After the rain passed it was quite grimly chilly, in that bone piercing way that a cold, grey, damp spring day feels colder than a dry, sunny winter one that is, objectively speaking, colder.  The thought of toiling in the cold and the damp was not very appealing, and I thought I would go and get some growbags for the tomatoes, since I was going to need them soon.  As I approached my car I thought that the nearside front tyre was bulging oddly over the gravel.  I prodded it experimentally and it felt squishy.  Car tyres should not be yielding to the touch.  I summoned the Systems Administrator for a second opinion, who confirmed that the tyre was partially flat.

The SA had independently planned to go to Screwfix to pick up an order via the dump to drop off five bags of rubbish from clearing out the workshop, and suggested I could come too as there is a branch of The Range opposite Screwfix, and get the bags there.  As we trundled towards Clacton I said we knew we were really middle aged when we were going to the dump together and then to a DIY and homeware store.  The SA said that for the complete effect we should stop at a garden centre for a cup of tea on the way home.

The SA experimentally turned left back out on to the main road instead of going back the way we had come, to test a theory that we would be able to cut up to the industrial estate and avoid the traffic in Clacton.  Instead we found ourselves entering Holland-on-Sea.  I once went to give a woodland charity talk in Holland-on-Sea and got horribly lost on the way there because I had made the mistake of thinking I knew where Holland-on-Sea was, and instead found myself in an industrial estate.  Now we were looking for the industrial estate and had got to Holland-on-Sea.  We drove across the Holland gap, the low lying area separating Clacton from what you suddenly see are the lofty heights of Frinton, doubled round, and eventually found ourselves popping out by the Skoda garage in Little Clacton.

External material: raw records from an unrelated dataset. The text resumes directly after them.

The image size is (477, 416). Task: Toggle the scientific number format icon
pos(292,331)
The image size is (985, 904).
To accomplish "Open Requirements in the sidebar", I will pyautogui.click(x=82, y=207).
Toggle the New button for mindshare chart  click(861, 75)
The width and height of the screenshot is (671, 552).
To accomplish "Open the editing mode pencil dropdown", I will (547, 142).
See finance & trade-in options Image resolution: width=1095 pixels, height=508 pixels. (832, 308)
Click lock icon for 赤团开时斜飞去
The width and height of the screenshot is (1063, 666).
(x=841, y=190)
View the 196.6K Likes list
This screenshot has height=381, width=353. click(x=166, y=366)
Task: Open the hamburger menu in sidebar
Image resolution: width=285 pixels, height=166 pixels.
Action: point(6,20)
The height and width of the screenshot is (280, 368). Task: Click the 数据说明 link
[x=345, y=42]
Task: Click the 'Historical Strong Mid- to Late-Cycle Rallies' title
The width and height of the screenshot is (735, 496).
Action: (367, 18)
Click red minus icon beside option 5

By the time we got home it had warmed up, and I started getting the pots of overwintering pelargoniums out of the greenhouse on the basis that the five day forecast gets me through to 25 May, and if there isn't frost forecast by that point then there isn't going to be any.  Some had got fresh infestations of root aphid, to my annoyance.  I checked all the plants I gave to a couple of plant sales, and they were clean, so it was disappointing to find root aphids on my display specimens.  A couple had outbreaks of sap sucking pests on their leaves, and really the sooner they are out of the greenhouse the better.

I'd volunteered to cook supper, and made a baked dish of courgette fritters layered with tomato sauce and cheese from the Two Greedy Italians book.  It is a good recipe, like a vegetarian lasagne but using layers of battered courgette slice instead of pasta, but I'd forgotten how long it took to make, what with having to fry all the fritters in batches before you can assemble it and then waiting forty minutes for it to cook in the oven.

Tomorrow I will be fantastically productive and get out there straight after breakfast, moving things out of the greenhouse and setting up my growbags, instead of fiddling around with letters and shopping and getting lost in magical mystery tours of the outskirts of Clacton.  Or perhaps not.